Alcides Edgardo Ghiggia (born 22 December 1926 in Montevideo, Uruguay) is a former football player. He achieved lasting fame due to his decisive role in the final match of the 1950 World Cup.
Ghiggia, an excellent dribbler on the right wing, 1,69 m short and 62 kg light, is considered one of the best wingers of the 1950s. The World Cup winner of 1950 played for the national sides of Uruguay and Italy. He also played for the club sides of the Peñarol and Danubio in Montevideo and AS Roma and AC Milan in Italy.
Club career
In 1948 Ghiggia got the opportunity to play for the Uruguayan top side CA Peñarol where was soon regarded indispensable. By 1949 he won his first national championship. A second one followed in 1951.
At the beginning of the European 1953/54 season Ghiggia moved to AS Roma in the Italian Serie A, where he was even team captain in 1957/58. With Roma he won the 1961 Inter-Cities Fairs Cup, the precursor to the UEFA Cup, albeit he took no part in the finals against Birmingham City. With almost 35 years of age he was then the oldest player of his team.
In eight seasons he played 201 Serie A matches for Roma scoring 15 goals. The best league ranking in this period was third place in 1955.
In 1961 he moved to AC Milan for a year and won the Scudetto, the Italian championship, with the rossoneri, albeit only playing four league matches in the whole season.
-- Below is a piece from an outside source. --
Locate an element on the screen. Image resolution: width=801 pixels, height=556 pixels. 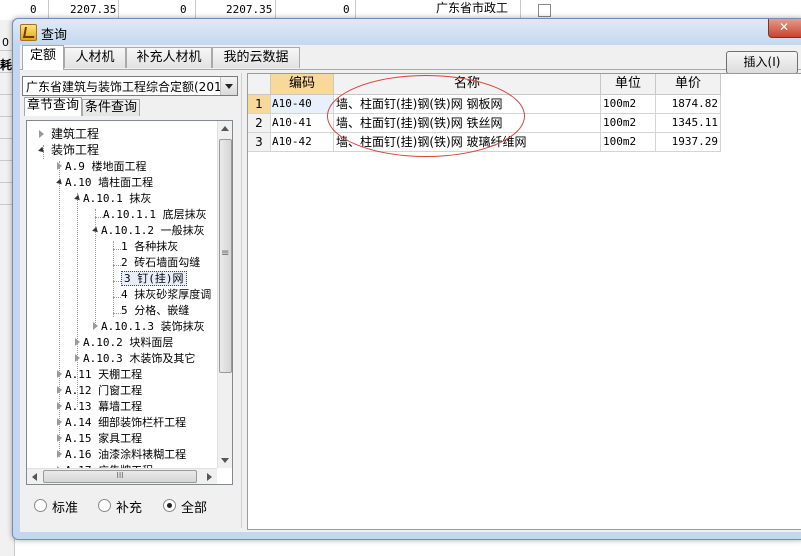
pane-splitter is located at coordinates (244, 300).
After this he left Milan to return to his home country.
After his return to Montevideo Ghiggia joined the then minor first division club Danubio FC. Without adding to his collection of titles he eventually retired from the game in the late 1960s, aged 41.
International career
Uruguay
The right winger of CA Peñarol of Montevideo became a legend of Uruguayan and world football when he scored the decisive goal in the de-facto final of the World Cup 1950 in the Maracanã Stadium of Rio de Janeiro in front of a crowd of about 200,000 against the highly fancied home side Brazil.
The hosts only needed a draw to secure the world title and well into the second half led the match 1-0. After about an hour Uruguay managed to equalise through a goal by Juan Alberto Schiaffino, but it was Ghiggia ten minutes before the end who sent South America's largest nation into collective misery when he overcame Brazil's goalkeeper Barbosa, who in the eyes of some, looked not at his very best in this situation.
In Brazilian folklore this match remains alive as the Maracanaço.
Roberto Muylaert, the biographer of the Brazilian goalkeepper, compares the black and white film of this goal with Abraham Zapruder's chance images of the Kennedy assassination in Dallas. The goal and the shot that killed the US President have "the same dramatic pattern… the same movement… the same precision of an unstoppable trajectory…. They even have the dust in common that was stirred up, here by a rifle and there by Ghiggia's left foot."
Moacir Barbosa, who was blamed for the defeat and especially Ghiggia's goal was to suffer for a long time in the aftermath of this match. Life became a torture for him. In 2000, shortly before his death, he said in an interview: "The maximum punishment in Brazil is 30 years imprisonment, but I have been paying, for something I am not even responsible for, by now for 50 years."
Ghiggia was amazed when he travelled to Brazil half a century after the event and a female customs officer in her twenties asked him if he were the Ghiggia. Ghiggia answered, "yes, but all that happened 50 years ago". She replied: "we in Brazil still feel this moment as if it were today".
In the course of the 1950 World Cup tournament Ghiggia scored a goal in each of his matches. Those four goals remained the only ones scored in his total 12 matches played for Uruguay between 1950 and 1952.
Italy
After Ghiggia became a naturalized Italian citizen in 1957 he played between 1957-1959 for the national side of his adopted country. Three matches he played in the course of the ill-fated qualification for the World Cup 1958 in Sweden when Italy failed for the first time to make it to the final tournament of a World Cup. In his altogether five matches for Italy he scored one goal.